Objectif - Recopiez toutes les lignes ci-dessous en substituant « Screen size » à « Screen dimensions », sans rien changer d'autre.

Données de l'exercice -

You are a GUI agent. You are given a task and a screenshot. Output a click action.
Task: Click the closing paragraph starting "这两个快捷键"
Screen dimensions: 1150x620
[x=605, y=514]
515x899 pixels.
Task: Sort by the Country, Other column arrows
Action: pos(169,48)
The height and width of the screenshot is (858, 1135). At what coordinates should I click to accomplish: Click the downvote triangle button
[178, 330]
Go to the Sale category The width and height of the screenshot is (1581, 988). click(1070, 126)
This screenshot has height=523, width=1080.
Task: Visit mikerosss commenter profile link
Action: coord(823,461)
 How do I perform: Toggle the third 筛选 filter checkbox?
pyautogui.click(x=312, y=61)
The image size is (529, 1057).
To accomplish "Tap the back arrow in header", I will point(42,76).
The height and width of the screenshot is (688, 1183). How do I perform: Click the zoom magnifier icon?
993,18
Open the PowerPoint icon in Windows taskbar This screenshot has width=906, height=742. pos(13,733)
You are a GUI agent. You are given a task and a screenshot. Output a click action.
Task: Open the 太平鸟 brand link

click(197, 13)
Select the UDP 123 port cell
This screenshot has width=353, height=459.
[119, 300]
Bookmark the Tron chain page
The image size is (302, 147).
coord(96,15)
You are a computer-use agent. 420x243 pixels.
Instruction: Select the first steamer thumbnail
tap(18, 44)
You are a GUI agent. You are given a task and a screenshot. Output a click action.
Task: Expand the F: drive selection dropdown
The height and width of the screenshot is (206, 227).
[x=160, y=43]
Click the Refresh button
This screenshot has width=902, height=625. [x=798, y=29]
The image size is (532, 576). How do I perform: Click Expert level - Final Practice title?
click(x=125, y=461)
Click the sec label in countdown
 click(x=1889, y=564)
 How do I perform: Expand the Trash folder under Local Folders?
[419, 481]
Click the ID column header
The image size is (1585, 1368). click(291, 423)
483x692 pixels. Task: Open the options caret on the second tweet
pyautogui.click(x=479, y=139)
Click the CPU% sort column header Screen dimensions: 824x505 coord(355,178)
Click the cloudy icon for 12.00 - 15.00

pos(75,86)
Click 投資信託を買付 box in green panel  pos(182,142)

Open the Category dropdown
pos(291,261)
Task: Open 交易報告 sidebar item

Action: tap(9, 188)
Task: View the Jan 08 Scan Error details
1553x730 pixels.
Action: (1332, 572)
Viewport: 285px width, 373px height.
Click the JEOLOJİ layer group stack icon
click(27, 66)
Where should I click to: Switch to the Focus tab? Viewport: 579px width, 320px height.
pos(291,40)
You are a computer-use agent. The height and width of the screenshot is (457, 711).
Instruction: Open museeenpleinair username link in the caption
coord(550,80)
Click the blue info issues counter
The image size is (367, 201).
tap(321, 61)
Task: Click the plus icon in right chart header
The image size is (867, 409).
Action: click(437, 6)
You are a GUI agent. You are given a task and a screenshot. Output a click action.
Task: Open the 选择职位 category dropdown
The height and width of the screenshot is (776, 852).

Réponse -
You are a GUI agent. You are given a task and a screenshot. Output a click action.
Task: Click the closing paragraph starting "这两个快捷键"
Screen size: 1150x620
[x=605, y=514]
515x899 pixels.
Task: Sort by the Country, Other column arrows
Action: pos(169,48)
The height and width of the screenshot is (858, 1135). At what coordinates should I click to accomplish: Click the downvote triangle button
[178, 330]
Go to the Sale category The width and height of the screenshot is (1581, 988). click(1070, 126)
This screenshot has height=523, width=1080.
Task: Visit mikerosss commenter profile link
Action: coord(823,461)
 How do I perform: Toggle the third 筛选 filter checkbox?
pyautogui.click(x=312, y=61)
The image size is (529, 1057).
To accomplish "Tap the back arrow in header", I will point(42,76).
The height and width of the screenshot is (688, 1183). How do I perform: Click the zoom magnifier icon?
993,18
Open the PowerPoint icon in Windows taskbar This screenshot has width=906, height=742. pos(13,733)
You are a GUI agent. You are given a task and a screenshot. Output a click action.
Task: Open the 太平鸟 brand link

click(197, 13)
Select the UDP 123 port cell
This screenshot has width=353, height=459.
[119, 300]
Bookmark the Tron chain page
The image size is (302, 147).
coord(96,15)
You are a computer-use agent. 420x243 pixels.
Instruction: Select the first steamer thumbnail
tap(18, 44)
You are a GUI agent. You are given a task and a screenshot. Output a click action.
Task: Expand the F: drive selection dropdown
The height and width of the screenshot is (206, 227).
[x=160, y=43]
Click the Refresh button
This screenshot has width=902, height=625. [x=798, y=29]
The image size is (532, 576). How do I perform: Click Expert level - Final Practice title?
click(x=125, y=461)
Click the sec label in countdown
 click(x=1889, y=564)
 How do I perform: Expand the Trash folder under Local Folders?
[419, 481]
Click the ID column header
The image size is (1585, 1368). click(291, 423)
483x692 pixels. Task: Open the options caret on the second tweet
pyautogui.click(x=479, y=139)
Click the CPU% sort column header Screen size: 824x505 coord(355,178)
Click the cloudy icon for 12.00 - 15.00

pos(75,86)
Click 投資信託を買付 box in green panel  pos(182,142)

Open the Category dropdown
pos(291,261)
Task: Open 交易報告 sidebar item

Action: tap(9, 188)
Task: View the Jan 08 Scan Error details
1553x730 pixels.
Action: (1332, 572)
Viewport: 285px width, 373px height.
Click the JEOLOJİ layer group stack icon
click(27, 66)
Where should I click to: Switch to the Focus tab? Viewport: 579px width, 320px height.
pos(291,40)
You are a computer-use agent. The height and width of the screenshot is (457, 711).
Instruction: Open museeenpleinair username link in the caption
coord(550,80)
Click the blue info issues counter
The image size is (367, 201).
tap(321, 61)
Task: Click the plus icon in right chart header
The image size is (867, 409).
Action: click(437, 6)
You are a GUI agent. You are given a task and a screenshot. Output a click action.
Task: Open the 选择职位 category dropdown
The height and width of the screenshot is (776, 852).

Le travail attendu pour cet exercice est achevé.